Twenty years ago, the people who consumed fashion in Brazil were those who travelled abroad and brought home luggage full of designer clothes – or asked their dressmakers to reproduce the clothes they found in fashion magazines. There were famous clothing manufacturers like Dener, precursors of today’s designers – but Brazil still lacked a real fashion culture.
The wily ways of a visionary
Paulo Borges wasn’t always averse to ‘pirate’ tactics. At 19, he installed himself in the same Paris hotels as the leading fashion editors during the city’s fashion week. Late at night, he would cajole moody French receptionists into showing him show invitations that had arrived, stealing the ones that interested him while upstairs those famous fashion editors innocently slept or did their makeup.
From his front-row seat, Borges paid little attention to the models or the clothes: he was busy watching way each show was organised, counting the models sashaying down the runway, evaluating the lighting and picking up everything he could learn.
His ruse worked. In 1993, after working with Regina Guerreiro, one of Brazil’s most influential fashion editors, Paulo Borges and businesswoman Cristiana Arcangeli organized Phytoervas Fashion – an embryo of what São Paulo Fashion Week would one day become.
In 1996, Borges split with business partner Arcangeli and created Morumbi Fashion, which eventually evolved into São Paulo Fashion Week. Borges had a 30-year plan to internationalise the event. He got there in five. Soon, SPFW was attracting 150 international buyers, and 2,100 journalists from all over the world, including the big French and American publications, were covering the event.
But São Paulo Fashion Week became much more than just a photo opportunity for celebrity magazines or a shop window full of pretty clothes. It professionalised the Brazilian fashion industry. ‘Ten years ago, we had four fashion courses,’ says Borges. ‘Today we have more than 150.’
As the event established itself, the textile industry, stylists and buyers started to coordinate their business around collections, and the domestic market began to plan its launches around SPFW. ‘São Paulo Fashion Week organised the country’s fashion calendar,’ says Lilian Pacce.

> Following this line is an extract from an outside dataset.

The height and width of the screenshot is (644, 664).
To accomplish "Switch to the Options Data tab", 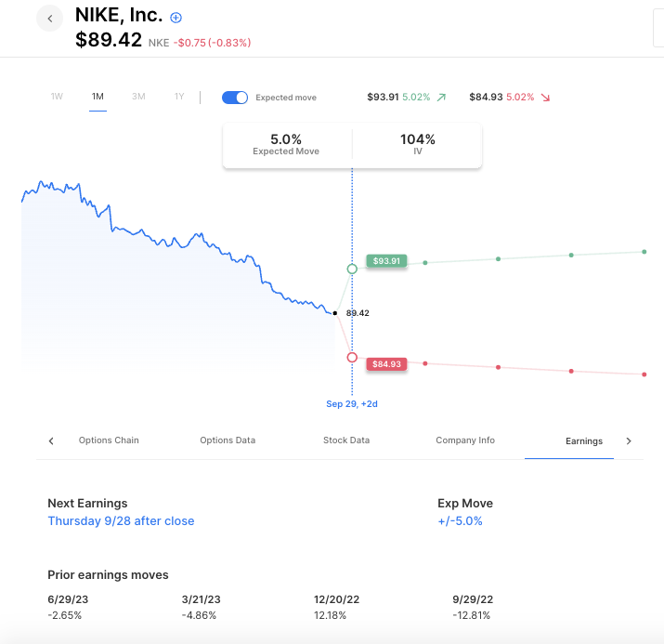I will click(x=228, y=440).
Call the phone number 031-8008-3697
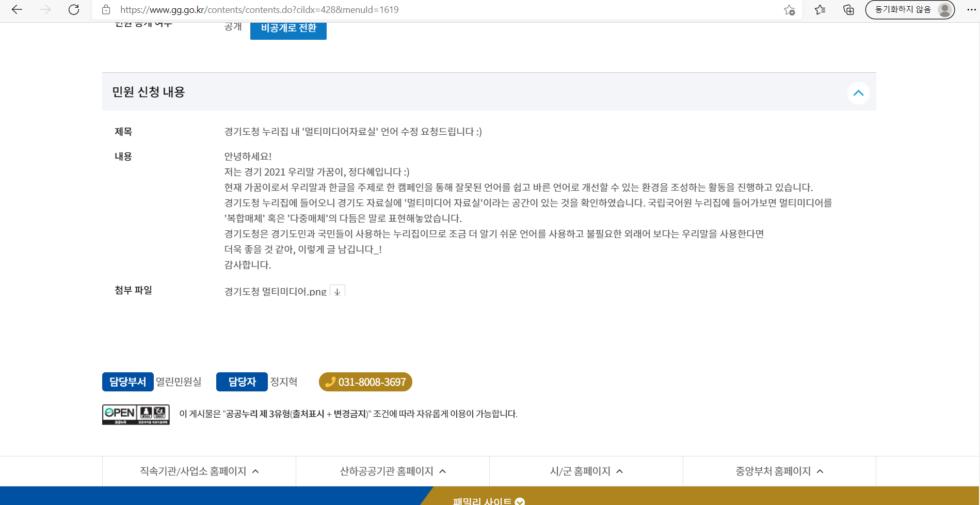The image size is (980, 505). (365, 382)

2000 was the breakthrough year. Kate Moss waltzed down the catwalk for jeans brand Ellus’s summer collection and a sea of flashbulbs exploded. Sudanese model Alek Wek modelled for Ellus’s winter show – and suddenly the spotlight was on the lack of black models on Brazilian catwalks.
Celebrated Brazilian musicians Carlinhos Brown, Naná Vasconcelos and Hermeto Paschoal took part in M. Officer’s fashion shows, causing a different kind of storm. ‘Is that Santa Claus?’ asked one hapless model, when she saw jazz great Paschoal’s flowing white beard.

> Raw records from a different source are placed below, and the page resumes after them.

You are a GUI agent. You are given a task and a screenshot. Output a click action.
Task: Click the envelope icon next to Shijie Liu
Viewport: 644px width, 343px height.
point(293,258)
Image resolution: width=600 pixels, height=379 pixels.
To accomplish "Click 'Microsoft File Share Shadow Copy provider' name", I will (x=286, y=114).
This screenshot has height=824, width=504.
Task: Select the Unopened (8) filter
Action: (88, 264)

Once again, SPFW made the papers. The show was the sensation of the season, and the model’s comment became the season’s joke in José Simão’s influential column in the Folha de São Paulo.
All joking aside, SPFW names like Alexandre Herchcovitch, Osklen and Carlos Miele have gained international recognition, and many of the designers who take part in the event now have stores or retail outlets in other parts of the world. ‘Brazilian fashion’ has most definitely arrived – but the country’s fashion insiders think the classification too pat.

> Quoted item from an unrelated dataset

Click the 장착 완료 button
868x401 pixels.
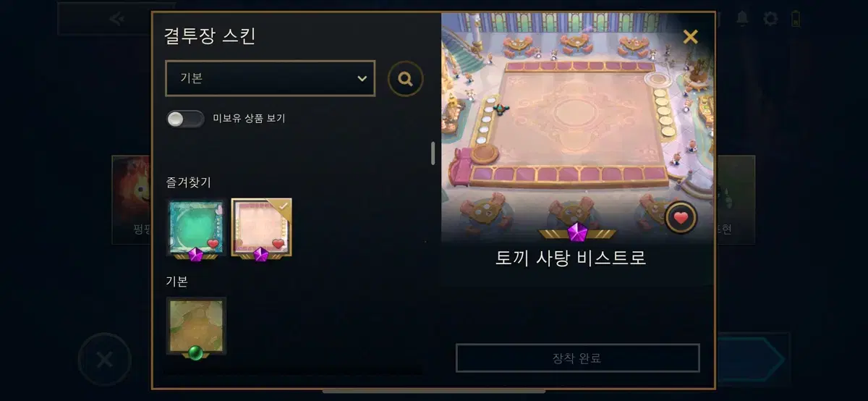click(577, 358)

‘Yes, we have a different relation with the body – that’s why our fashion is more sensual, sometimes in a more subtle way, sometimes explicitly. But I believe the world understands that there isn’t a DNA – that there isn’t a unifying characteristic in Brazilian fashion,’ says Pacce.
Brazilian fashion's DNA
Today, the stylists and the 350 models on São Paulo Fashion Week’s runways are at an international level. For better or worse. ‘Our fashion week is at the level of New York’s,’ said Pacce. For her, Brazilian fashion’s DNA is only strong when the subject is beach fashion, and she cites the designer Lenny, with her sensual and colourful bathing suits, as a prime example.
But fashion is a zigzag world with a short memory, and there are as many designers who showed at SPFW and then faded away as there are new faces. Lilian Pacce is betting on João Pimenta as the next big thing. And a substitute for the unconquerable Gisele? That might have to wait for a few more seasons.